Perú acaba de estrenar nuevo mandatario: Pedro Castillo, otro “outsider” en el devenir político de este país, como, en su tiempo, lo fue Alberto Fujimori.
Su estrecho triunfo, en el que primó el voto de los marginales, pone fin –ojalá que así sea- a un prolongado periodo de inestabilidad política.
Cinco presidentes se han sucedido en pocos años. Todos ellos acusados por corrupción. Unos están presos. Otros, procesados.
A esa inestabilidad ha contribuido el Congreso, donde se encarna la disputa política cuyos actores son representantes de una cantidad de movimientos, muy de moda en los países de la región.
Ahora mismo, María del Carmen Alva, de centro derecha, dirigirá el Congreso. La mesa directiva la completan tres vicepresidentes de otras tiendas políticas con apoyo del fujimorismo.
Pedro Castillo quiere una nueva Constitución, propuesta que deberá pasar por el Congreso opositor.

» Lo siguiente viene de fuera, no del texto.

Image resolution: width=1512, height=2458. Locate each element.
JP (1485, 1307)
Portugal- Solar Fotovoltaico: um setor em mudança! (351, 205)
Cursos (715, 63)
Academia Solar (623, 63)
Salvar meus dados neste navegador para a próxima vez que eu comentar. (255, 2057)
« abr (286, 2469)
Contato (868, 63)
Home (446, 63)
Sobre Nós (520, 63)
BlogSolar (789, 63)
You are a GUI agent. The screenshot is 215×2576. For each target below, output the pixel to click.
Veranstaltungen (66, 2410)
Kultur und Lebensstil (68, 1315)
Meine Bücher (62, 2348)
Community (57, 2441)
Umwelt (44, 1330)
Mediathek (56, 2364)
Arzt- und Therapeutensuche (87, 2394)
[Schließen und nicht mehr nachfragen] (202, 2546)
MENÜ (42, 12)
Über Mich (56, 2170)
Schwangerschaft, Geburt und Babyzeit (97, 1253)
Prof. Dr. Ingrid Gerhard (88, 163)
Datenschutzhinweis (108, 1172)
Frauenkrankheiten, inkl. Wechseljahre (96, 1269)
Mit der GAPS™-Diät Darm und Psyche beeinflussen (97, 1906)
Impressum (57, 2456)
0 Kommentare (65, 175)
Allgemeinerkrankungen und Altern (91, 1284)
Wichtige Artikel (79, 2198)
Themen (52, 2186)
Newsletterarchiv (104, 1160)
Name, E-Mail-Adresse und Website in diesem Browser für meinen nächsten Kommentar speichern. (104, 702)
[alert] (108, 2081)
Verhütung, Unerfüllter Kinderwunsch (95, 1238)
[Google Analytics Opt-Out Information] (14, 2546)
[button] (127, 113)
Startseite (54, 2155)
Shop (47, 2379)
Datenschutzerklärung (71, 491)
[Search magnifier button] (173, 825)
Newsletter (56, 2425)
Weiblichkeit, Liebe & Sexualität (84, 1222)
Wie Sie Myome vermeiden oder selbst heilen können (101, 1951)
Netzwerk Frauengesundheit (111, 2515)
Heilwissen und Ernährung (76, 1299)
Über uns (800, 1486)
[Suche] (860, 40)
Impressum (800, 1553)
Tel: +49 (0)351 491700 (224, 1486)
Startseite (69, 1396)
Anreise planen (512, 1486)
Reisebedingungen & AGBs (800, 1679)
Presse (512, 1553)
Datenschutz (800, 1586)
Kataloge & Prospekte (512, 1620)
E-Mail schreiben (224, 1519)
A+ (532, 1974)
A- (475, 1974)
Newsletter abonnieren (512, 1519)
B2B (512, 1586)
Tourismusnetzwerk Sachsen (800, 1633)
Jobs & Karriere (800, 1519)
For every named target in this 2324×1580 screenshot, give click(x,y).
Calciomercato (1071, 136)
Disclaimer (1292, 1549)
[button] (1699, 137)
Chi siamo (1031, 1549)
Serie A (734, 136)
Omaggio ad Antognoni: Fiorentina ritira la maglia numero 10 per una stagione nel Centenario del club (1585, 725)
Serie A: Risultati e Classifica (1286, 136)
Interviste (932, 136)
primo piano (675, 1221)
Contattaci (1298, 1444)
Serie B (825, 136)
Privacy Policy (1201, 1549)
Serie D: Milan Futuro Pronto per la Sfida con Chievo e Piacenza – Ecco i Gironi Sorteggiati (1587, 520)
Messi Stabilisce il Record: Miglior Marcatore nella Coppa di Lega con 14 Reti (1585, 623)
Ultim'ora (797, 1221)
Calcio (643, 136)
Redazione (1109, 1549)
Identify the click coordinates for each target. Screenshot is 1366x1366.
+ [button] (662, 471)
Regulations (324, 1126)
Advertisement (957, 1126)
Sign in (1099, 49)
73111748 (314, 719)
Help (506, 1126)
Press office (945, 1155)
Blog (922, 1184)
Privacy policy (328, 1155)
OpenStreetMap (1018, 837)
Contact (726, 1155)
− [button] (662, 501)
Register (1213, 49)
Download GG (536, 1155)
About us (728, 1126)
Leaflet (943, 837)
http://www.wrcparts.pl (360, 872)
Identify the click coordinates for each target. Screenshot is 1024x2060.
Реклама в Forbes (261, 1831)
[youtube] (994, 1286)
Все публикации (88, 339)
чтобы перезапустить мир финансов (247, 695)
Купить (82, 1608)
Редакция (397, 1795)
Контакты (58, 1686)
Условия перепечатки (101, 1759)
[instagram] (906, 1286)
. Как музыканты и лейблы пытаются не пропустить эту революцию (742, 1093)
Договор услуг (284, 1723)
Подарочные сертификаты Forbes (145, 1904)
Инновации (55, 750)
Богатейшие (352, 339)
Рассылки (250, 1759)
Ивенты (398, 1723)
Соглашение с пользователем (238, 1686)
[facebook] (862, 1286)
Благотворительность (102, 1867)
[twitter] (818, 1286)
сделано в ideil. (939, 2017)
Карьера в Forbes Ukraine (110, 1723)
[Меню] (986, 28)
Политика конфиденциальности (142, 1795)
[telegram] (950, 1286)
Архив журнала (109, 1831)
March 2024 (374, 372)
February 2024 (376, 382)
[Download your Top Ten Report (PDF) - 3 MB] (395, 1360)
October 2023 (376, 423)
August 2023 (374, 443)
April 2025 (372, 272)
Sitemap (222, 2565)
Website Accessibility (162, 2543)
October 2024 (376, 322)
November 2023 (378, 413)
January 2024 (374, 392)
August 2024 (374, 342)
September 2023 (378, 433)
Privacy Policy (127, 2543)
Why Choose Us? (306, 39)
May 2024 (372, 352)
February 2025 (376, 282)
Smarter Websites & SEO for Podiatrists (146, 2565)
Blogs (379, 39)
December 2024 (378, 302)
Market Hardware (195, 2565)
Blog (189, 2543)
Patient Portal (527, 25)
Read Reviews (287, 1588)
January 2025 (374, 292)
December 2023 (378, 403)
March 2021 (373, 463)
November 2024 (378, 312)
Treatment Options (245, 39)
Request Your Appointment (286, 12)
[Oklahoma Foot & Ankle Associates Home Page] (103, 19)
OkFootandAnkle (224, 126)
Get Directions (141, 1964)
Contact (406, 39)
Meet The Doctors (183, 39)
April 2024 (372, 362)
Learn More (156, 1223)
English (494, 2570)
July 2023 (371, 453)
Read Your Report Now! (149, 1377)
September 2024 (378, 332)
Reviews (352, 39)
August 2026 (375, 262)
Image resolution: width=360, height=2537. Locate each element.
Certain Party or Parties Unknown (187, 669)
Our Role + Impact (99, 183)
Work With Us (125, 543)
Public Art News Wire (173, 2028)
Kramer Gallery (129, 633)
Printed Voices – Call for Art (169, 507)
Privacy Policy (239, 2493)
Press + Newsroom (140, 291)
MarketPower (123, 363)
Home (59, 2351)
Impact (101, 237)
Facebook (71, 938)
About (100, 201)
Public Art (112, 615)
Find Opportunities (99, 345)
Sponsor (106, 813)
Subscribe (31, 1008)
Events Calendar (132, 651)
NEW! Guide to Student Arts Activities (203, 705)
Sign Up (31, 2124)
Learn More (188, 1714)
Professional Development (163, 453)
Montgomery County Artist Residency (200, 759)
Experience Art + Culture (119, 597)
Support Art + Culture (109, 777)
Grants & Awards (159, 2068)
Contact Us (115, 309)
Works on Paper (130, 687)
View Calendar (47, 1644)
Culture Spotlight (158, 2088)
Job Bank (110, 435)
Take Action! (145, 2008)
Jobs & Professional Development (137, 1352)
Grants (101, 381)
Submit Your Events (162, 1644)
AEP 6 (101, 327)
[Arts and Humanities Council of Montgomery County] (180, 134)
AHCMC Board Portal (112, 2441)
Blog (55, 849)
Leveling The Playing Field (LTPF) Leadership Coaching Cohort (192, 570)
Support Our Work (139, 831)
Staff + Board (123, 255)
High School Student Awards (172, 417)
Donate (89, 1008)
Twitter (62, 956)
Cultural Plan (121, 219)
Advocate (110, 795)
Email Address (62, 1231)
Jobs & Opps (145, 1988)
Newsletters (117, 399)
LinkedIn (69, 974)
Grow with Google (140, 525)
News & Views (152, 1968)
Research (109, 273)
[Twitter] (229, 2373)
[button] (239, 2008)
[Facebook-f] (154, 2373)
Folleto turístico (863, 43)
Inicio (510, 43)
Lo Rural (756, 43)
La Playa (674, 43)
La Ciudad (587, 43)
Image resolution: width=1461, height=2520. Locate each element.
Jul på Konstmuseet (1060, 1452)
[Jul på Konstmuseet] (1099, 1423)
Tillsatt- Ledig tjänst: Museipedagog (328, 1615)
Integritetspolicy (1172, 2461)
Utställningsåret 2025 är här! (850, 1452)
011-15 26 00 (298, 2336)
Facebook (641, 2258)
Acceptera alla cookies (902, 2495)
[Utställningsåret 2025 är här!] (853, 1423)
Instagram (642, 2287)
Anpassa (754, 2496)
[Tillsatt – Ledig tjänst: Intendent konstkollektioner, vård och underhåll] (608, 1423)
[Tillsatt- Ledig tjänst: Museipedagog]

Hizo otros anuncios para plasmar su oferta de campaña electoral, y que son calificados como de populistas.
El flamante presidente, tanto a su país como a la comunidad internacional, las tranquilizó al aclarar que respetará la propiedad privada, las libertades, el estado de derecho; además de precisar que no es “chavista” ni comunista.
Empero, las acciones y decisiones que tome en el ejercicio del poder develarán cuán sinceras fueron tales precisiones; pues el sector privado y muchos peruanos temen el posible giro hacia el estatismo radical, que es la contravía a las políticas liberales que han primado en el país.
Más allá del simbolismo que le caracteriza, al presidente Castillo le esperan soluciones a problemas sociales gravísimos, producto de históricas inequidades; de creer, según cierta casta política, que un país está mejor en función de la macroeconomía, amén de los efectos letales por la pandemia y la corrupción.
Es de esperar que las relaciones de toda naturaleza entre Ecuador-Perú sigan por buen camino; y en esa medida fue alentador que el presidente Guillermo Lasso haya concurrido a la investidura de Pedro Castillo.